The potential synergistic effect of EGCG-S and antibiotics on the ESKAPE pathogens

The primary etiology of nosocomial infections derives from the following pathogenic organisms: Enterococcus faecium/faecalis, Staphyloccoccus aureus, Klebsiella pneumoniae, Acinetobacter baumanni, Pseudomonas aeruginosa and Enterobacter species(ESKAPE). These opportunistic organisms are multidrug resistant and have the ability to form biofilm; which pose a great threat to clinical medicine due to the increasing demand for new anti-bacterial treatments. Evidence has shown catechins found in green tea (Camellia sinensis), have the ability to inhibit bacterial growth and proliferation through mechanisms that induce oxidative stress and compromise bacterial transcription; thus reducing biofilm formation. In this study, a modified polyphenolic catechin compound Epigallocatechin-3-gallate stearate (EGCG-S) was used to research it’s potential to inhibit ESKAPE growth and biofilm formation.

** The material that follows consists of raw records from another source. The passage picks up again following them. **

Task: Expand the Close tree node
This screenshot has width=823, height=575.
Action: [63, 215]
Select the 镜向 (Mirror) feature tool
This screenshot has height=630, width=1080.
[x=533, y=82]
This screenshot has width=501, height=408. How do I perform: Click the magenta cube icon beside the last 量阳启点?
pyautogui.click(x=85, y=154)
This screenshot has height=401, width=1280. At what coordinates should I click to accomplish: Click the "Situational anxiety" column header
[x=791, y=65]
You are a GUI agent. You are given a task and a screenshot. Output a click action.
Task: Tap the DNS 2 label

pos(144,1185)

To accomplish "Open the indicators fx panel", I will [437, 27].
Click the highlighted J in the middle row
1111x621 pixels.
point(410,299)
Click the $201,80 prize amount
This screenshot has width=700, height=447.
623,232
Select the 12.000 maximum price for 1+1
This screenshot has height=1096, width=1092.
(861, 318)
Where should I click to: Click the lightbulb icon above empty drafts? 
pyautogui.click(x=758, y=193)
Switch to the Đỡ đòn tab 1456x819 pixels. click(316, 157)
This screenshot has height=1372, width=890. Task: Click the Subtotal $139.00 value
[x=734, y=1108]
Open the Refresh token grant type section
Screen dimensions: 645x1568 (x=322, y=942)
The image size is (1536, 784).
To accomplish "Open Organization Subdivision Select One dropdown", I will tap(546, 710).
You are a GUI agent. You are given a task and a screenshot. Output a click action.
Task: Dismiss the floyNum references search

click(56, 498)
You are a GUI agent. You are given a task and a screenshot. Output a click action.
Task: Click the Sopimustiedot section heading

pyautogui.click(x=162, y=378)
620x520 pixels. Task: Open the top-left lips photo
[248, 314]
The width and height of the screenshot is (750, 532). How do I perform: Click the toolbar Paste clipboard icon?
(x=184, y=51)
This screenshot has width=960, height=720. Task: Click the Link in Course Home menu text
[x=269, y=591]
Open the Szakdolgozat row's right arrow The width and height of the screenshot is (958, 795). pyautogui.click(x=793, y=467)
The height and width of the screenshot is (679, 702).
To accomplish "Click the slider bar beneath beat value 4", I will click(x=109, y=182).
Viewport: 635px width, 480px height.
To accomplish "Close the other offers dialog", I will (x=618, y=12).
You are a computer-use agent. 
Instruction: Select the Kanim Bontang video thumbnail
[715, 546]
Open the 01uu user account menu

In addition, synergistic ability of EGCG-S with antibiotics was also studied. Disk diffusion and colony forming unit assays were conducted to study the effects of EGCG-S, with and without antibiotics on the ESKAPE bacteria. Growth curves were monitored and biofilm formation was analyzed. In all of the microorganisms, EGCG-S was able to enhance the antimicrobial activity of some antibiotics and converting them from resistant to sensitive. The results indicated that EGCG-S can inhibit the growth and biofilm formation of bacteria at both 250 and 500 ug/ml.